An accomplished environmental scientist, Houlton has published more than 130 academic papers.
This October, Benjamin Z. Houlton begins a five-year term as the new Ronald P. Lynch Dean of Cornell University’s College of Agriculture and Life Sciences (CALS). He was also appointed a professor in the departments of Ecology and Evolutionary Biology and of Global Development. In the scientific community, he is internationally recognized for his research on ecosystem processes and for creating collaborations that drive sustainable agriculture and energy production.
Yet his connection to upstate New York dates back to graduate school in the late 1990s.
Houlton received his master’s degree in environmental engineering science from Syracuse University. He then started his Ph.D. at Cornell, working with Lars Hedin, a professor in the Department of Ecology and Evolutionary Biology. Two months into his program, Hedin took a position at Princeton University, and Houlton followed him.

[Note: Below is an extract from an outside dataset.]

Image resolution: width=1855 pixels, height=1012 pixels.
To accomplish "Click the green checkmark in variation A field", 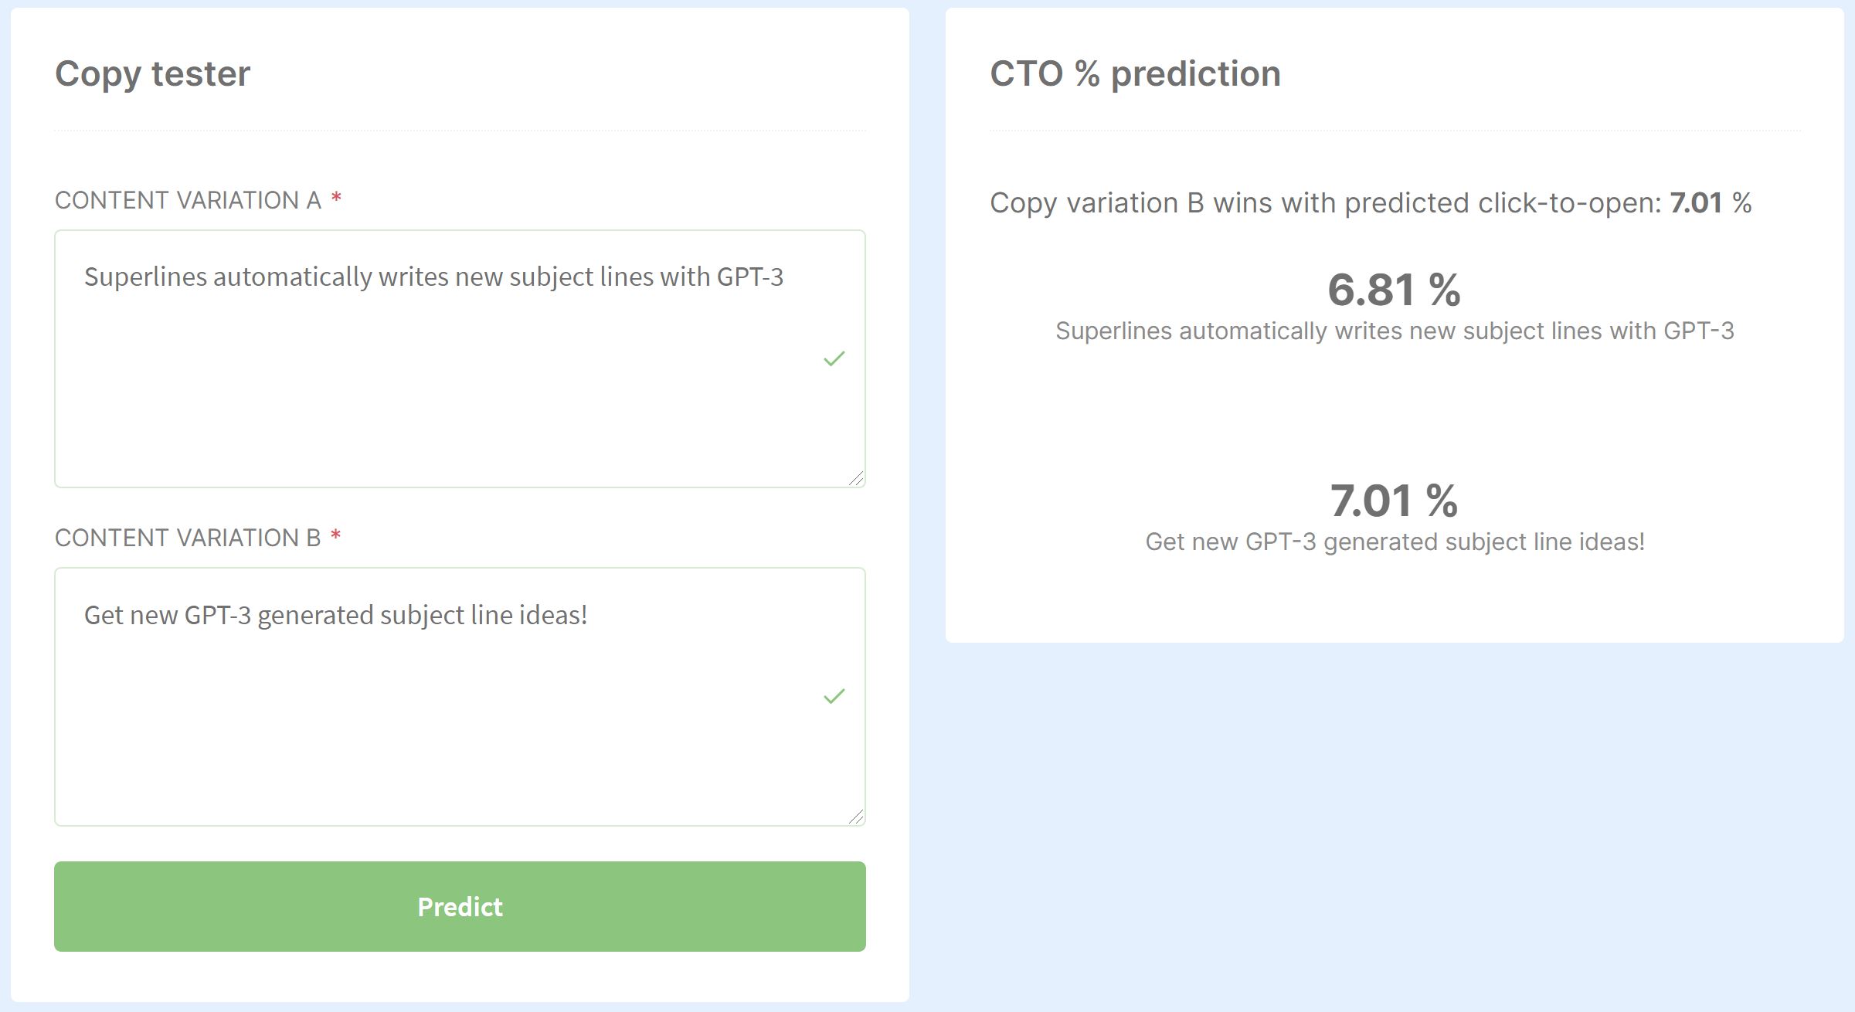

“The program was really fascinating,” Houlton said. “Lars was exploring these basic ecosystems, the complexity of nature and biogeochemical cycles, which is what my field ultimately ended up being.”

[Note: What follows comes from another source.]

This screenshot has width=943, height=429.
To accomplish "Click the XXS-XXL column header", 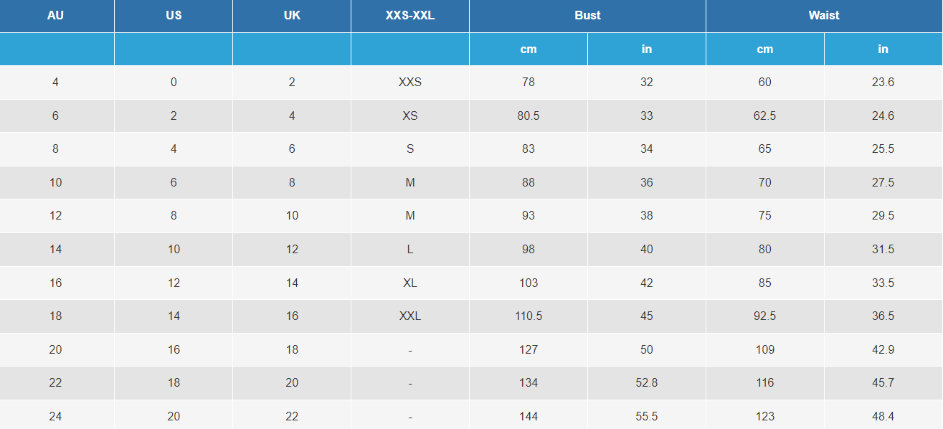I will coord(410,15).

Their research took them to a native ecosystem on the slopes of Mt. Haleakala — a shield volcano that makes up more than 75% of Maui, Hawaii. Over the span of two miles, the climate naturally changes from receiving a foot of rainfall per year to nearly 25 feet per year — producing one of the world’s most spectacular rain shadows. It was the perfect place to study how varying climates influence carbon and other nutrients cycling in tropical forests.
Nitrogen, Houlton noticed, played a key part in these complex interactions. He said, “For decades, scientists had observed a set of compelling patterns in many different ecosystems.”

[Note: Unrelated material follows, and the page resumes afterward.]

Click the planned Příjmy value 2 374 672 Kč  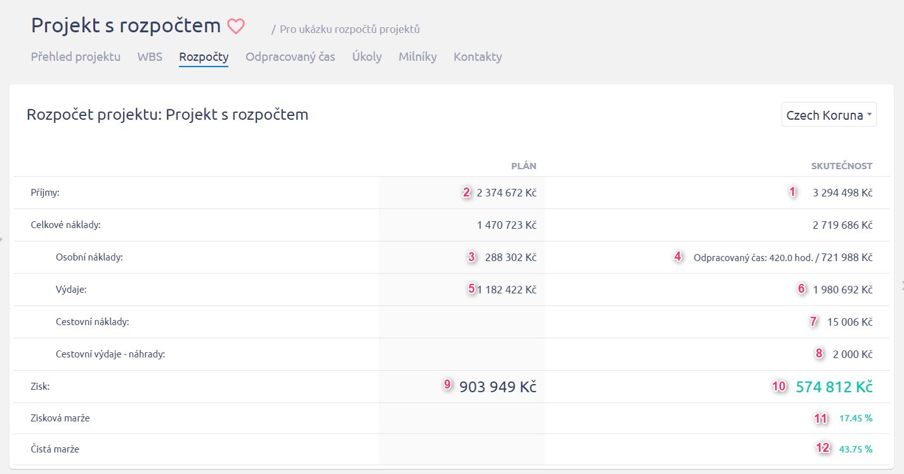click(506, 193)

“It turns out that the bacteria that live in the soil and the way they create nitrogen gases leaves little fingerprints in the atomic mass ratio," Houlton said.
Those minute interactions between nitrogen isotopes give rise to global-scale patterns, and Houlton devised a mathematical framework to analyze those dynamics.
“Through that really basic discovery, my collaborative program working with students and postdocs created a new benchmarking tool to calculate nitrogen’s substantial impact on the global climate system,” he said. “That has now influenced models being used by the Intergovernmental Panel on Climate Change.”
That research published in Nature Climate Change in 2015, after Houlton had been living in California for 10 years and where he had been working at UC Davis since 2007.